[INFORMATION SHOWN]:
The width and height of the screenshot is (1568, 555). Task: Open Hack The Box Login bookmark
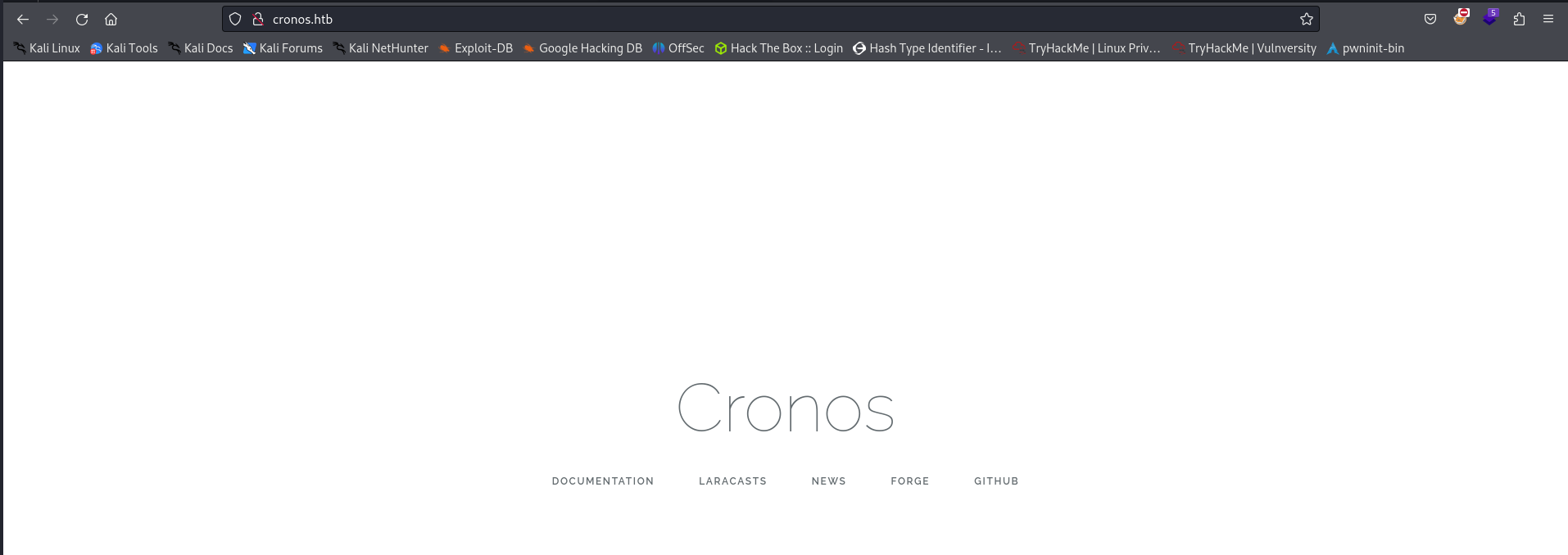pos(778,48)
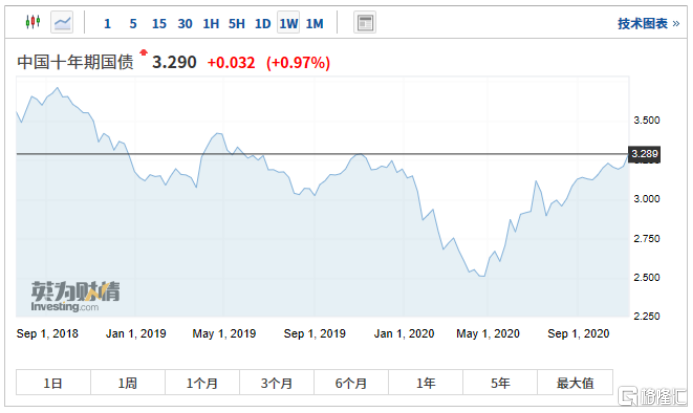Switch to 1M monthly interval
Viewport: 693px width, 413px height.
314,23
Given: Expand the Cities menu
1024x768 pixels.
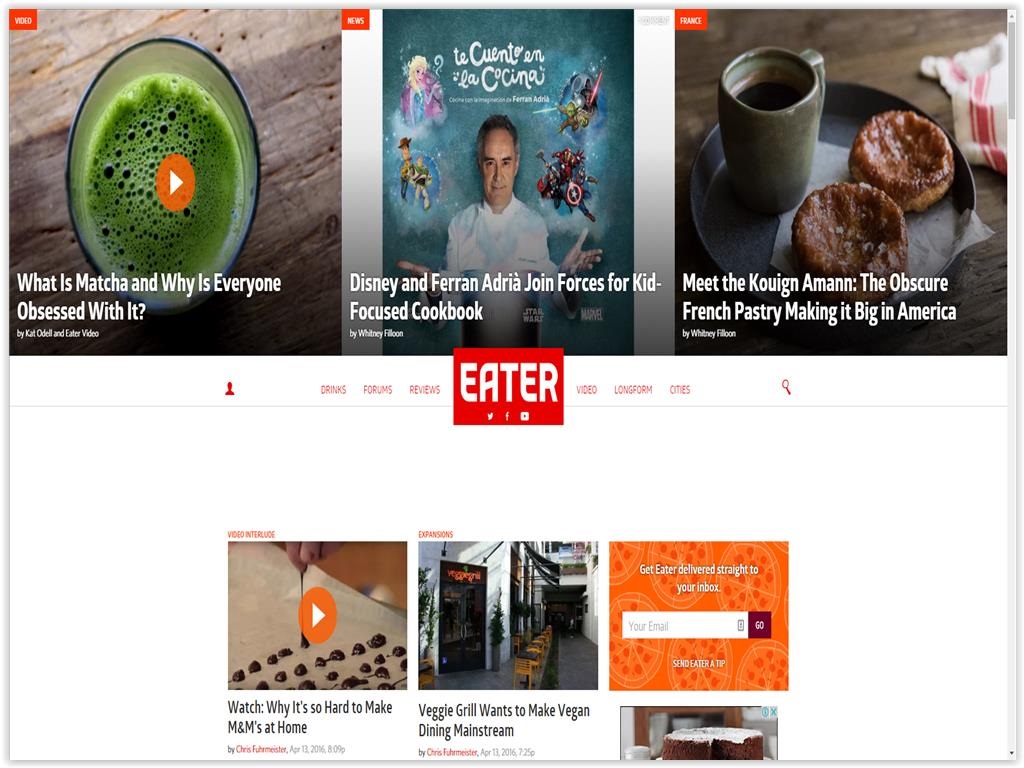Looking at the screenshot, I should pos(680,390).
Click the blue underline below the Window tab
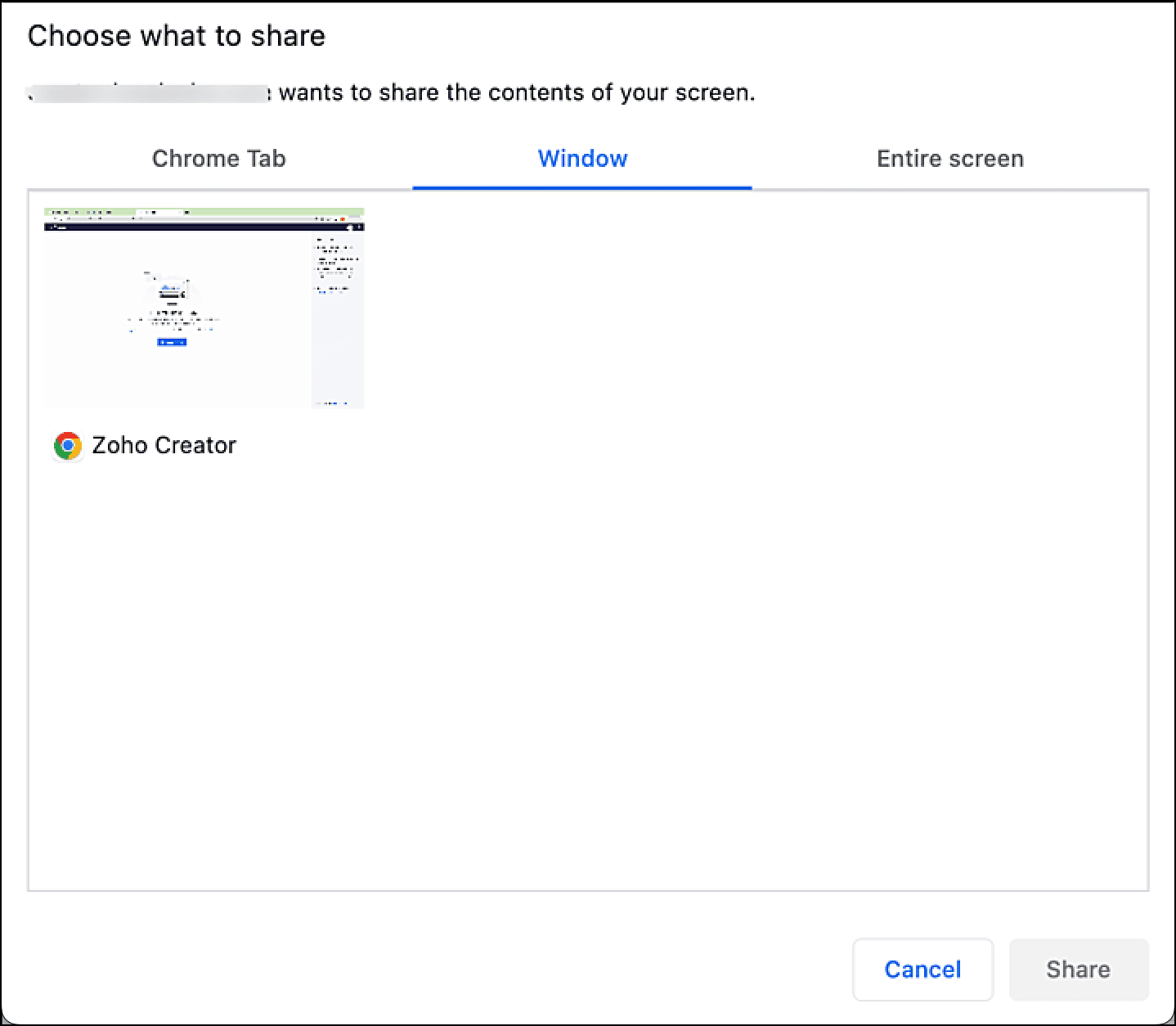1176x1026 pixels. [x=582, y=187]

[EXERCISE OBJECTIVE]: Output, word for word, the full listing above, with no pictures.

[ANSWER TO THIS TASK]:
The width and height of the screenshot is (1568, 555). Task: Open Hack The Box Login bookmark
pos(778,48)
Switch to 1M monthly interval
Viewport: 693px width, 413px height.
314,23
Given: Expand the Cities menu
1024x768 pixels.
Looking at the screenshot, I should pos(680,390).
Click the blue underline below the Window tab
1176x1026 pixels. [x=582, y=187]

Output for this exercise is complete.